We've noticed lots of news outlets that have done this. When discussing Bill Clinton and the foundation he heads (and there's been lots of discussion lately about possible conflicts of interest with Hillary perhaps becoming SoS), the word that the Beltway media often refuses to use in connection with the foundation is "charity."
Chris Matthews did this all the time on MSNBC in recent days, relentlessly referring to international "business" connections Bill Clinton has. Charity was almost never mentioned.

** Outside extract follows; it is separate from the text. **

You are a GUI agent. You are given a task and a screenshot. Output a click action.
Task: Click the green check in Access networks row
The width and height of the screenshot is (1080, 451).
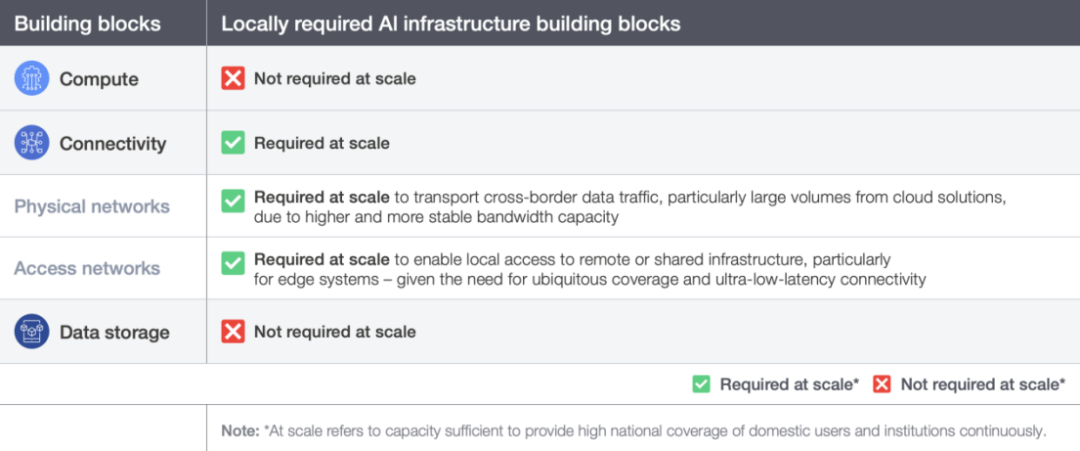coord(233,263)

Slate just published a 900-word piece in which writer Christopher Beam insists Clinton close down his foundation because of the "inevitable" financial scandals that will emerge in coming years, and how it would distract from his wife's work as SoS. The tsk-tsking article mentions "foundation" 21 times. But for some reason it only mentions "charity" once. ("Charity" also appears in the pun-driven headline.)

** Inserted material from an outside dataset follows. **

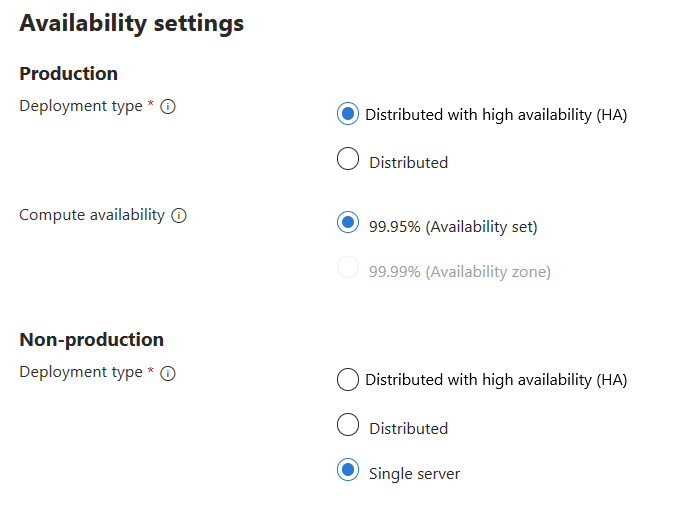Choose the Production Distributed radio button
Screen dimensions: 683x522
pyautogui.click(x=348, y=160)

Interestingly, the piece never actually explains to readers what the Clinton Foundation does. Answer: It helps poor people around the world.

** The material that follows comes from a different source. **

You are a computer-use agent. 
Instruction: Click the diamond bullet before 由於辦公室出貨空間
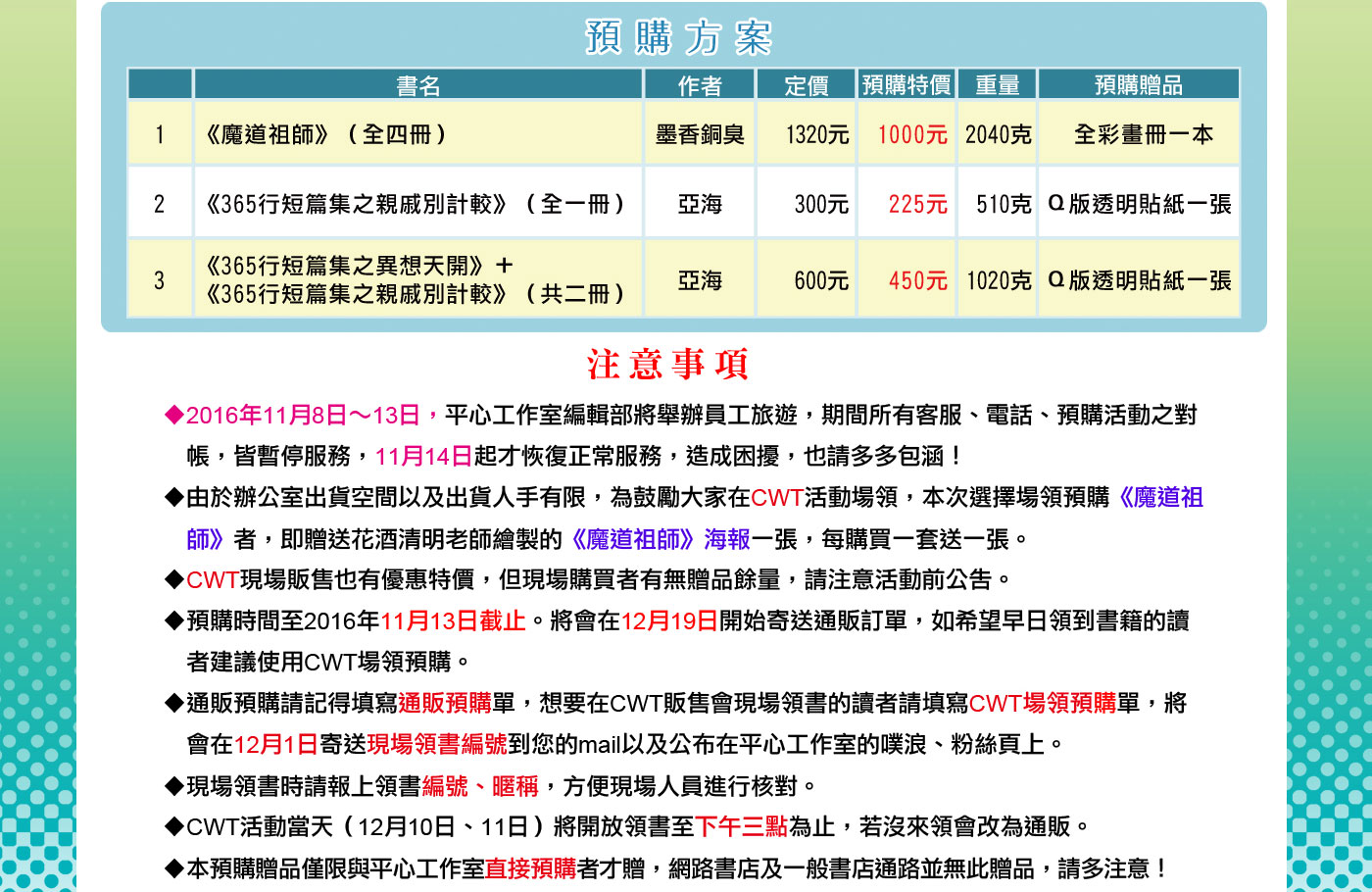coord(174,498)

Why does Slate purposely play dumb about what the Clinton Foundation is? Why does Slate carefully avoid mentioning the Clinton Foundation battles the HIV/AIDS pandemic and fights hunger in Africa? My guess is that makes it easier for Slate to make the cavalier demand that, in order to please Beltway nay-sayers, the foundation must be shut down; that "the Clinton Foundation effectively has to close shop."
If Slate thinks its narrow definition of conflict of interest trumps helping poor people around the world, than just say so. But don't play dumb in the process.